Unraveling Transcriptional Dynamics in Mammalian Cells using a Synthetic Reporter

An outstanding challenge in mammalian synthetic biology is engineering genetic circuits with quantitatively precise behavior. One important reason for this challenge is that transcription occurs in stochastic bursts, the dynamics of which are regulated by the binding of transcription factors (TFs) and co-factors to gene promoters. Unfortunately, a lack of understanding of how promoter sequence elements contribute to the dynamics of transcriptional initiation and gene expression has prevented the design of circuits with predictable temporal and population-level behavior.
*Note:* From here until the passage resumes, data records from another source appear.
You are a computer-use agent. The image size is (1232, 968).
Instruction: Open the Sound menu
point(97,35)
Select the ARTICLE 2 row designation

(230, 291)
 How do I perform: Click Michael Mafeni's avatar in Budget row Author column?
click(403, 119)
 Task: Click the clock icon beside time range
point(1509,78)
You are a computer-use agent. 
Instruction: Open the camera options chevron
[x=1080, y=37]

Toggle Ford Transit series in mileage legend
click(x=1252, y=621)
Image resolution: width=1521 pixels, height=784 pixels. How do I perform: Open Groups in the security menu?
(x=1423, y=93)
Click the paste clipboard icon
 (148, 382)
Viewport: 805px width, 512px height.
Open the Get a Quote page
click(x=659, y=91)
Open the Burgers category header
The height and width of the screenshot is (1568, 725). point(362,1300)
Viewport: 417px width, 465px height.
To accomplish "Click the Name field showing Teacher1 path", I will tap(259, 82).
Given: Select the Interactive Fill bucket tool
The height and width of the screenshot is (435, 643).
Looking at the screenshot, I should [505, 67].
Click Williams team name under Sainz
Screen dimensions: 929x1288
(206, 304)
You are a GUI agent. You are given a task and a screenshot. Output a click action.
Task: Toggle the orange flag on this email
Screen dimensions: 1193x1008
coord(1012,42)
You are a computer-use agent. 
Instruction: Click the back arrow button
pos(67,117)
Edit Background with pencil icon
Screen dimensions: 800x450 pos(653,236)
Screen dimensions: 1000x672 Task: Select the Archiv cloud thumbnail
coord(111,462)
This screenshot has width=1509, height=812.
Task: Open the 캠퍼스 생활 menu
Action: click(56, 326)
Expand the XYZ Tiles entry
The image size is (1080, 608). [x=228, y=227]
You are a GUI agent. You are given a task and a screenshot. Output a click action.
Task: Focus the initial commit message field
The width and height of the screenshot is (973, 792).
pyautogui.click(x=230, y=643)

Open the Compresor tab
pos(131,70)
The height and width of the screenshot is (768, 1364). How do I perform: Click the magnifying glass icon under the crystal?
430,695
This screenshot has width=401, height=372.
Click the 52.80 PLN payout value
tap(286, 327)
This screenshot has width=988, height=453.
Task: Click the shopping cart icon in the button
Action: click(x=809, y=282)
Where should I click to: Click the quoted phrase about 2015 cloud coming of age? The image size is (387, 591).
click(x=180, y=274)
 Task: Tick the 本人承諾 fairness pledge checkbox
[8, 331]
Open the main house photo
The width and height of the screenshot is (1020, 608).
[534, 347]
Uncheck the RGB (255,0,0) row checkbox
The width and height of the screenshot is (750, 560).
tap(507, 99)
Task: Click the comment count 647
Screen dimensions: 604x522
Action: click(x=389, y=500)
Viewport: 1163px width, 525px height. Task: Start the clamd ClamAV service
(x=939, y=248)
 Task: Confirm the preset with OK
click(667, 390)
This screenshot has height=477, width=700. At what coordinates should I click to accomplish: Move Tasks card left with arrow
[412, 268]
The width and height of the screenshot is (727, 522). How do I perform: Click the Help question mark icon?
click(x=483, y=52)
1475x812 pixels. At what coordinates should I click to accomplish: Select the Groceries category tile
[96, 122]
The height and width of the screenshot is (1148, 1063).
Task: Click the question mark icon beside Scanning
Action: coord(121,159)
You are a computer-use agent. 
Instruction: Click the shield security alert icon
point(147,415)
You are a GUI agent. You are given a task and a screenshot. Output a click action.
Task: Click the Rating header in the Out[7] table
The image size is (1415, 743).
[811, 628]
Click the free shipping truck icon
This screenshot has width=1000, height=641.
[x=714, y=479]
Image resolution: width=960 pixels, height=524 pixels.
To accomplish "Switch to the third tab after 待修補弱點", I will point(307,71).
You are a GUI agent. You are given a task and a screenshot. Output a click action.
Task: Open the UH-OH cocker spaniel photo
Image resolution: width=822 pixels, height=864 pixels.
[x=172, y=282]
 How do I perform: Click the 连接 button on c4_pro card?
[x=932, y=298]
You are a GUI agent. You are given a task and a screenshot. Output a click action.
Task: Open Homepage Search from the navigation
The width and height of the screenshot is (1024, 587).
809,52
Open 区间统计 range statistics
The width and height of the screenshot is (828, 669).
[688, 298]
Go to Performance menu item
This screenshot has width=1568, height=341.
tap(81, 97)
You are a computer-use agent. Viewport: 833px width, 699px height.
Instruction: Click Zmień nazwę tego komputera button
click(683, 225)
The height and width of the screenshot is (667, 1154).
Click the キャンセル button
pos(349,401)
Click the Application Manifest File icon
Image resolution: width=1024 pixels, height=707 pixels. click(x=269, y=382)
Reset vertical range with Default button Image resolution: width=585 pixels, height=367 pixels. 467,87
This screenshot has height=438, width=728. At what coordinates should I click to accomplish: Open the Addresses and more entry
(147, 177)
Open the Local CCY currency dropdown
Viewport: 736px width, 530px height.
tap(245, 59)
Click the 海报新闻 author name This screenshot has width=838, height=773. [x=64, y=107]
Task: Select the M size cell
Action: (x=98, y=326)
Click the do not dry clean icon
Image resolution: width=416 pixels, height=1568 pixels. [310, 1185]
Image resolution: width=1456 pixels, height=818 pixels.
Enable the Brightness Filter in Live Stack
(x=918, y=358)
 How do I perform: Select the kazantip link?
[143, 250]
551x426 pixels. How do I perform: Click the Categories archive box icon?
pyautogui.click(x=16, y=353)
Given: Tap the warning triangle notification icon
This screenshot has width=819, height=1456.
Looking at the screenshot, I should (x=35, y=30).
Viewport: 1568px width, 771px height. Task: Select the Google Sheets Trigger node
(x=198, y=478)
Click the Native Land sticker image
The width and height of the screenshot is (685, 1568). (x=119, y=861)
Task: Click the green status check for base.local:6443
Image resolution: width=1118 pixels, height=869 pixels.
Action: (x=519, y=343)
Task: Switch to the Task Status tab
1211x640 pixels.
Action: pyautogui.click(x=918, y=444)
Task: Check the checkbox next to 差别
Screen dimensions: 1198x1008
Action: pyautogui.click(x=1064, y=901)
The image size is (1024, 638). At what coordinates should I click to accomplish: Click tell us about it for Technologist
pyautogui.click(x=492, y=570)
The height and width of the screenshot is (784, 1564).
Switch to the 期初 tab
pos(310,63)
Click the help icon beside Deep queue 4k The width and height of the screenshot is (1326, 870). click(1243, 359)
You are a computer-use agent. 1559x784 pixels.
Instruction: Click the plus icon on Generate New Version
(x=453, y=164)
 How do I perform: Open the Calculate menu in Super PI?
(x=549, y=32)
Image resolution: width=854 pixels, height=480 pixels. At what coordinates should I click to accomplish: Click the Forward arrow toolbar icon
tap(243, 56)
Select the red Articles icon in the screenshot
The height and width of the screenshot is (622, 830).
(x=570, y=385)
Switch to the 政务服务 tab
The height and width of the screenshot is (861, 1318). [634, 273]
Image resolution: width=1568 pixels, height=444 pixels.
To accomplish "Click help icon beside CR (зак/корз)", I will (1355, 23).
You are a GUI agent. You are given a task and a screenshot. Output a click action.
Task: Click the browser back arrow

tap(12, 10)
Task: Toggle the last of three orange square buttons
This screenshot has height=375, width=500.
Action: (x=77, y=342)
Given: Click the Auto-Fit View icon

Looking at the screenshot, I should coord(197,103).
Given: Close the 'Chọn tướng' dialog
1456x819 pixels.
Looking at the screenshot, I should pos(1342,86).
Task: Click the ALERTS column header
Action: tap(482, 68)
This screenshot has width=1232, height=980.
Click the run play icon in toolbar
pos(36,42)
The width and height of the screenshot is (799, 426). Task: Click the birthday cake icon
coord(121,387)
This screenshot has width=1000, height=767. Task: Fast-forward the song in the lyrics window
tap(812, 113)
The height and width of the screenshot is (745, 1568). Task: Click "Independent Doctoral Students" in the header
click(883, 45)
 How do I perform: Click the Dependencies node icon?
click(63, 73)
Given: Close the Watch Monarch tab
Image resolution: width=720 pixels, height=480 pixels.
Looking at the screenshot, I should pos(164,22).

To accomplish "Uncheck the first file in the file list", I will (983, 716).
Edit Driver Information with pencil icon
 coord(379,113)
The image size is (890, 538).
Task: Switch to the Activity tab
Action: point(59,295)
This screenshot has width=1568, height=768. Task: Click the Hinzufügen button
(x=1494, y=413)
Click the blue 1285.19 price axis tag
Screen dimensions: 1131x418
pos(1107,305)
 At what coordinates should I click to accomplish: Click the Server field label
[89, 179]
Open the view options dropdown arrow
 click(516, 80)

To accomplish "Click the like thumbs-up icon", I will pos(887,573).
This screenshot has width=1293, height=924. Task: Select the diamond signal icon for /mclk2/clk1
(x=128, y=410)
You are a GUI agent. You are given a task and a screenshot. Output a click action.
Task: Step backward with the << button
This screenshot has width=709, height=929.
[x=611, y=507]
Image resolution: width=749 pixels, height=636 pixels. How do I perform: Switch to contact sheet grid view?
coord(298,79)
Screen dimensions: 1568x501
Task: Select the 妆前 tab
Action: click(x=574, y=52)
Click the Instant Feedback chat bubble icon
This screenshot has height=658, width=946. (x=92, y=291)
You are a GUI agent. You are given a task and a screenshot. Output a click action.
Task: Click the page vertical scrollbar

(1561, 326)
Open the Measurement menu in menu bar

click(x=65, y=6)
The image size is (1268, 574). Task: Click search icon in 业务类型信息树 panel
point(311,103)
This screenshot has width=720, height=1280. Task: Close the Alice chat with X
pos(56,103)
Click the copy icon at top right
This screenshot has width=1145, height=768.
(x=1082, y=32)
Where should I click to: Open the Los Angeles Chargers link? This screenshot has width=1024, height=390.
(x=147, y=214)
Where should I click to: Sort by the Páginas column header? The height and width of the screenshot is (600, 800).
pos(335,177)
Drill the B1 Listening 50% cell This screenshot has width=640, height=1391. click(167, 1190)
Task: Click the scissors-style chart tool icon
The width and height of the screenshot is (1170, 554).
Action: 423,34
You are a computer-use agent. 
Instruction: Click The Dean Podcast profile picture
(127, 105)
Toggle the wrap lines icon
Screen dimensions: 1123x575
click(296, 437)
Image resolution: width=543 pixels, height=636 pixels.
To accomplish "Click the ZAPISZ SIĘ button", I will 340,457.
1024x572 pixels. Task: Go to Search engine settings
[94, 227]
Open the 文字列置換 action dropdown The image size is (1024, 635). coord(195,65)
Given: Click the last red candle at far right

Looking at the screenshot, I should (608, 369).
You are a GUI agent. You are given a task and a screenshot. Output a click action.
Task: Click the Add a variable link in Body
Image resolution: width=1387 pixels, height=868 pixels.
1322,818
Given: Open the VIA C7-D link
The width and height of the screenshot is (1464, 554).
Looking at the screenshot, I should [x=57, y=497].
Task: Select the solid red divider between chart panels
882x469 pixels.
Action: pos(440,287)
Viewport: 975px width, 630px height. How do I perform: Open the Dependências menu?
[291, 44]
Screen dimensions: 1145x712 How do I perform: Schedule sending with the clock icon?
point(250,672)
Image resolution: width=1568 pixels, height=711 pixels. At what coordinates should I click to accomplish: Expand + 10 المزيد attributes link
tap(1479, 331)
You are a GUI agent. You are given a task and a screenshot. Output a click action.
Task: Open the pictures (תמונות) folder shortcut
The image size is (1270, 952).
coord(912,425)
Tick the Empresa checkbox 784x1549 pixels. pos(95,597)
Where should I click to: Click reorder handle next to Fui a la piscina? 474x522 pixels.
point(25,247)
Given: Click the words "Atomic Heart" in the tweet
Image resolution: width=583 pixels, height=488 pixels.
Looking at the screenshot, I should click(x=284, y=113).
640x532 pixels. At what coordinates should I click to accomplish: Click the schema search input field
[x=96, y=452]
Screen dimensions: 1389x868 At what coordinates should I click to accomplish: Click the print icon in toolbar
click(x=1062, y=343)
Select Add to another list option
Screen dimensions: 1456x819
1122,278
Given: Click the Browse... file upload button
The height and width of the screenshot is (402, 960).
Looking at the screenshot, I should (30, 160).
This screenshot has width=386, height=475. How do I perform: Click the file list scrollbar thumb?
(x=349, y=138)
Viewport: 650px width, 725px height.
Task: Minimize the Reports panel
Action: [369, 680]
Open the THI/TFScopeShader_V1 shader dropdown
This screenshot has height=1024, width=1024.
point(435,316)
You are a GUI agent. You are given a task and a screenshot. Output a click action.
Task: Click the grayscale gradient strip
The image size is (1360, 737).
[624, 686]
To uncover these relationships, we have engineered a synthetic reporter locus in a mammalian cell line that permits simultaneous single-cell measurements of TF concentration, protein expression, mRNA levels, and kinetics of transcriptional initiation. Using the locus, we show that protein and mRNA distributions can be predicted directly from transcriptional initiation dynamics. We then demonstrate that alteration of promoter sequence elements and the recruitment of various TFs and co-factors to the locus, both individually and in combination, can be used to systematically alter transcriptional bursting dynamics, thereby allowing us to begin to establish an engineering grammar for quantitatively programming trans-regulatory network connections in mammalian cells. In future work, we aim to leverage the rules learned from our platform to advance our ability to engineer complex gene circuitry in mammalian cells.